Anche i più accesi sostenitori del petrolio lo sanno: prima o poi, l’oro nero finirà. E anche se così non fosse, i suoi costi ambientali risultano ormai insostenibili. Il problema che il settore dell’automotive si trova oggi di fronte, dunque, è: su quale alternativa puntare? LandiRenzo la sua scelta di campo l’ha fatta ormai da qualche anno, chiara e inequivocabile: no ai biocarburanti, che oltre a generare un’inaccettabile impennata verso l’alto dei prezzi alimentari - dovuta alla riconversione delle coltivazioni - sono in grado di coprire il fabbisogno solo di una minima parte del parco circolante. E sì, invece, all’idrogeno. Un’opzione, certo, che presenta ancora alcune criticità, a cominciare dalla sicurezza per finire ai costi di produzione, per ora decisamente non competitivi rispetto a benzina e diesel. E sulla quale, tuttavia, il colosso emiliano ha deciso di investire massicciamente, a cominciare dalla costruzione di un nuovo Centro ricerche che sarà completato entro il 2010 e che proprio nello studio delle applicazioni relative all’idrogeno troverà uno dei suoi principali campi d’attività.
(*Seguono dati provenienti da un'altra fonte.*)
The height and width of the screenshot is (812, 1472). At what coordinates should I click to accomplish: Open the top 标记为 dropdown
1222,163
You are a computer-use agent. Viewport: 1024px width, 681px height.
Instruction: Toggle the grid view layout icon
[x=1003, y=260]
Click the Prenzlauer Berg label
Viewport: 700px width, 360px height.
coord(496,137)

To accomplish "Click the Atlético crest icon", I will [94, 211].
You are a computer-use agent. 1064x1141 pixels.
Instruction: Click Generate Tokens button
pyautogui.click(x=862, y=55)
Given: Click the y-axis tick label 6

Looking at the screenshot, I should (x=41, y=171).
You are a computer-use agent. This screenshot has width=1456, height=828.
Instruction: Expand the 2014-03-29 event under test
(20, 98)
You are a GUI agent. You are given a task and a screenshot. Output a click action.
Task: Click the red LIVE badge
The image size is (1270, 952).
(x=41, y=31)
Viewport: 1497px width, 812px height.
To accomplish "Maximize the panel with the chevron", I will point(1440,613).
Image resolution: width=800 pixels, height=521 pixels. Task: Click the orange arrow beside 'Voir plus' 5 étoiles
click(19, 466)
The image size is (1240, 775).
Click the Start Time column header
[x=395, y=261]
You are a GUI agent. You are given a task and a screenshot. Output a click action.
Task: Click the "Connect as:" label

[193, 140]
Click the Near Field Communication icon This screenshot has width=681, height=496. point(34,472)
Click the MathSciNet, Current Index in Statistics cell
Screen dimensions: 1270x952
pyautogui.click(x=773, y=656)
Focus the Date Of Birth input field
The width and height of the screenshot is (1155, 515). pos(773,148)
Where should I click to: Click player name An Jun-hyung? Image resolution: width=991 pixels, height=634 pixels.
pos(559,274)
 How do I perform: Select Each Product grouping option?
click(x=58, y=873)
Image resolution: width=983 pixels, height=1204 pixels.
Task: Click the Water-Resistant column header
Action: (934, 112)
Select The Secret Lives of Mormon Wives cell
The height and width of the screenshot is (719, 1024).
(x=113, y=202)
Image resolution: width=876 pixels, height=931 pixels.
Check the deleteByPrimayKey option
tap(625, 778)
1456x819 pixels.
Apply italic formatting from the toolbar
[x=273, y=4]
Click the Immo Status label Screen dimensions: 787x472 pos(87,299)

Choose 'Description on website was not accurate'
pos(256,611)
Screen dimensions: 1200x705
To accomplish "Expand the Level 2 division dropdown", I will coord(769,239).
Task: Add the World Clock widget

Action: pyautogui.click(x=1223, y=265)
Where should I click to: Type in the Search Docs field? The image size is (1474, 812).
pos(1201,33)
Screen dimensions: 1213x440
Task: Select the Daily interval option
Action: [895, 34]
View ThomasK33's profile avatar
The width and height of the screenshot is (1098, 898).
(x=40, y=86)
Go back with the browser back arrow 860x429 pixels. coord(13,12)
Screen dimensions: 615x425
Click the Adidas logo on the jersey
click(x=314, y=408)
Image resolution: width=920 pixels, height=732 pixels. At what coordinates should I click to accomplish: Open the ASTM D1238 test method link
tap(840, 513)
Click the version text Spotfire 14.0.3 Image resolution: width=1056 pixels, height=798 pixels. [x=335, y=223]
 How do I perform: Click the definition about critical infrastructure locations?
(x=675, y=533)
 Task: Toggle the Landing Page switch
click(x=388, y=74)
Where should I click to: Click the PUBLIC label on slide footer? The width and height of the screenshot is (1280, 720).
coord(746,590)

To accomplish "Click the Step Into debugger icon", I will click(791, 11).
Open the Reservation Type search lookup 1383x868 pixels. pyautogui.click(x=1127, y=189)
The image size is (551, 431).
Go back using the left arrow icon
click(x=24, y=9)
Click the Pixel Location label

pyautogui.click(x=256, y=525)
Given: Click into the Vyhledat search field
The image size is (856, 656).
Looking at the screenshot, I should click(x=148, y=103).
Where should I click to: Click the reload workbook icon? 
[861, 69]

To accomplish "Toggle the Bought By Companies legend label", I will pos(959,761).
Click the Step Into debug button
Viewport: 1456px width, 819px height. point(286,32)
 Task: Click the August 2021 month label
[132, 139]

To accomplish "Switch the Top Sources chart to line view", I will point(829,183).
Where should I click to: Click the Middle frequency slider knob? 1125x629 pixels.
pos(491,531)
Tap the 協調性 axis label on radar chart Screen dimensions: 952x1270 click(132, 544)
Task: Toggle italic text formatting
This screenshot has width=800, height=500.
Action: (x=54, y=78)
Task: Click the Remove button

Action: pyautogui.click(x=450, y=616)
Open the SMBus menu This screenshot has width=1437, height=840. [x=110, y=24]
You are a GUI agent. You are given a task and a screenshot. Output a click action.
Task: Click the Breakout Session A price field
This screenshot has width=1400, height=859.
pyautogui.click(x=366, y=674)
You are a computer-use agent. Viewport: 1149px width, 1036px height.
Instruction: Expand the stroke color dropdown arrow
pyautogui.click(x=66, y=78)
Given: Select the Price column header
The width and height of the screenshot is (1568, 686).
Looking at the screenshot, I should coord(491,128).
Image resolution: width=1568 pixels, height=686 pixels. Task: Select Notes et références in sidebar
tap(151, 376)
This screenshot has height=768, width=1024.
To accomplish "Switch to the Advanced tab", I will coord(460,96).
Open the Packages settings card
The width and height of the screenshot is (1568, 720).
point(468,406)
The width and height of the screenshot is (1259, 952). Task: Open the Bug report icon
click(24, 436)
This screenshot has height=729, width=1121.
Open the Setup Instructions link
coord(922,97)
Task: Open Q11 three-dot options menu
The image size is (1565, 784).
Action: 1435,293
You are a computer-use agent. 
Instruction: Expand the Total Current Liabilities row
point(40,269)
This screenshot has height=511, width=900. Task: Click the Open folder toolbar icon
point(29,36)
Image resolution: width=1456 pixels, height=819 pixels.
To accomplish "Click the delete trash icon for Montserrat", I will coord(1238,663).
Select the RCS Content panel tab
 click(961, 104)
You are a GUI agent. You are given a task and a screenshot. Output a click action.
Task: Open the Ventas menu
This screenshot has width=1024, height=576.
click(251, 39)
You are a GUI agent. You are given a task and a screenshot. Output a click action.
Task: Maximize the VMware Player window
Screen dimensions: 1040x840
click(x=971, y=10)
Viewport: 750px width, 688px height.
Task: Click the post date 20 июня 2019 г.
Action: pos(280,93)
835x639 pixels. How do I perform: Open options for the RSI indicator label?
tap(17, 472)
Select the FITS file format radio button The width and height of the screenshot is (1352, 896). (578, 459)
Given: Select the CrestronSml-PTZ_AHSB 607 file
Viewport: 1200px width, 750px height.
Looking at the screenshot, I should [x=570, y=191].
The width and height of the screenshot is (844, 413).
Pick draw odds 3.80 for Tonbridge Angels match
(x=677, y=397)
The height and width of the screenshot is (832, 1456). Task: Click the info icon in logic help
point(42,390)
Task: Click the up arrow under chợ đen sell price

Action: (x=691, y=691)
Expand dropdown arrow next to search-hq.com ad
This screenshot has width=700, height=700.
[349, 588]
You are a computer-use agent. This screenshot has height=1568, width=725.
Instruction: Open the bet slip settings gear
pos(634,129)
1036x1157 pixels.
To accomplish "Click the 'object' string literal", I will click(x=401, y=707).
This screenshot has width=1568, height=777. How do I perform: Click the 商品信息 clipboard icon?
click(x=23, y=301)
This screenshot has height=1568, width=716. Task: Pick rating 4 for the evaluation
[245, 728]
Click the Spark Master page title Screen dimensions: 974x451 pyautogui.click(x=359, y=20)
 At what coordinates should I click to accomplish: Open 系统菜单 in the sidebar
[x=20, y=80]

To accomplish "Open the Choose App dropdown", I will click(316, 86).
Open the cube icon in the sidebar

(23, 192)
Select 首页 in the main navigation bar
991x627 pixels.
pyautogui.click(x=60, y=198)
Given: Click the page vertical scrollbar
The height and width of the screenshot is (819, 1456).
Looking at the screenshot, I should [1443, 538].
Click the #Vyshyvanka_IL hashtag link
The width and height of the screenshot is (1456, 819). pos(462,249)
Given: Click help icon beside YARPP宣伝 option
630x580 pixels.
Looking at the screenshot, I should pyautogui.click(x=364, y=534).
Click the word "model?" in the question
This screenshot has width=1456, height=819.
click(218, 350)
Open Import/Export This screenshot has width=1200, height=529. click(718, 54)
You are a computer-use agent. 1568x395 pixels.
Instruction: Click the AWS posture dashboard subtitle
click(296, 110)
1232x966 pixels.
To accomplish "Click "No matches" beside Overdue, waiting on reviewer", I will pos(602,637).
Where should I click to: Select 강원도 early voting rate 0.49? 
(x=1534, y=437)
A dare ulteriore impulso a questo impegno, poi, è arrivato l’anno scorso l’accordo di partnership tecnologica con General Motors, in base al quale LandiRenzo svilupperà e produrrà industrialmente uno speciale componente meccatronico in grado di fornire la giusta quantità d’idrogeno alle celle a combustibile montate sulle vetture del costruttore statunitense.